Generating device assembly

This example creates a HIP file from device assembly code, however, such assembly files can also be created from HIP source code using hipcc. This can be done by passing -S and --cuda-device-only to hipcc. The former flag instructs the compiler to generate human-readable assembly instead of machine code, and the latter instruct the compiler to only compile the device part of the program. The six assembly files for this example were generated as follows:

$ROCM_INSTALL_DIR/bin/hipcc -S --cuda-device-only --offload-arch=gfx803 --offload-arch=gfx900 --offload-arch=gfx906 --offload-arch=gfx908 --offload-arch=gfx90a --offload-arch=gfx942 --offload-arch=gfx1030 --offload-arch=gfx1100 --offload-arch=gfx1101 --offload-arch=gfx1102 main.hip

The user may modify the --offload-arch flag to build for other architectures and choose to either enable or disable extra device code-generation features such as xnack or sram-ecc, which can be specified as --offload-arch=<arch>:<feature>+ to enable it or --offload-arch=<arch>:<feature>- to disable it. Multiple features may be present, separated by colons.

Build Process

A HIP binary consists of a regular host executable, which has an offload bundle containing device code embedded inside it.
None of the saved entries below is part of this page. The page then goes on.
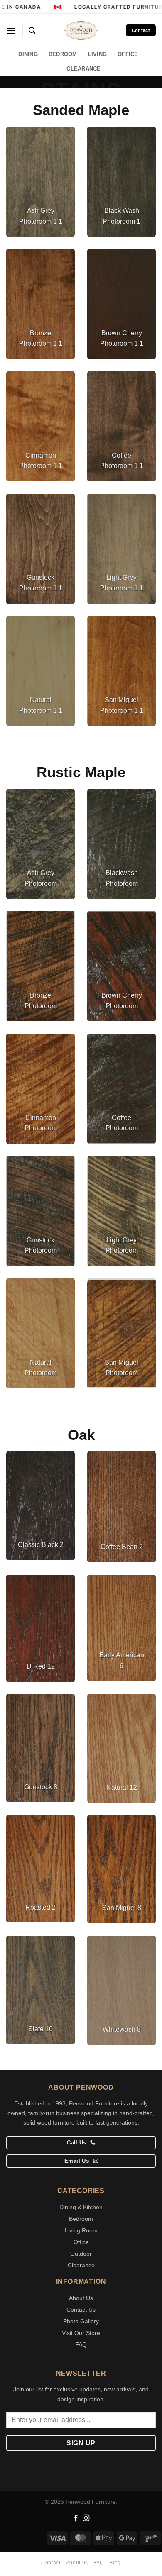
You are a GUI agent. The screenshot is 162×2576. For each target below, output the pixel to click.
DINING (28, 54)
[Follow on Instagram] (86, 2518)
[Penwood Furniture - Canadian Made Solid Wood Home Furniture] (81, 30)
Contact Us (81, 2309)
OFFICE (128, 54)
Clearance (81, 2265)
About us (77, 2563)
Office (81, 2242)
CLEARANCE (83, 69)
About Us (81, 2298)
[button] (11, 30)
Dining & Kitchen (81, 2207)
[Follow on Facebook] (76, 2518)
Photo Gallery (81, 2321)
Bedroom (81, 2218)
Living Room (81, 2230)
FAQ (81, 2344)
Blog (114, 2563)
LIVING (97, 54)
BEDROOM (63, 54)
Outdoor (81, 2253)
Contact (50, 2563)
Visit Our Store (81, 2333)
This offload bundle contains object files for each of the target devices that it is compiled for, and is loaded at runtime to provide the machine code for the current device. A HIP executable can be built from device assembly files and host HIP code according to the following process:

The main.hip file is compiled to an object file that only contains host code with hipcc by using the --cuda-host-only option. main.hip is a program that launches a simple kernel to compute the square of each element of a vector. The -c option is required to prevent the compiler from creating an executable, and make it create an object file containing the compiled host code instead.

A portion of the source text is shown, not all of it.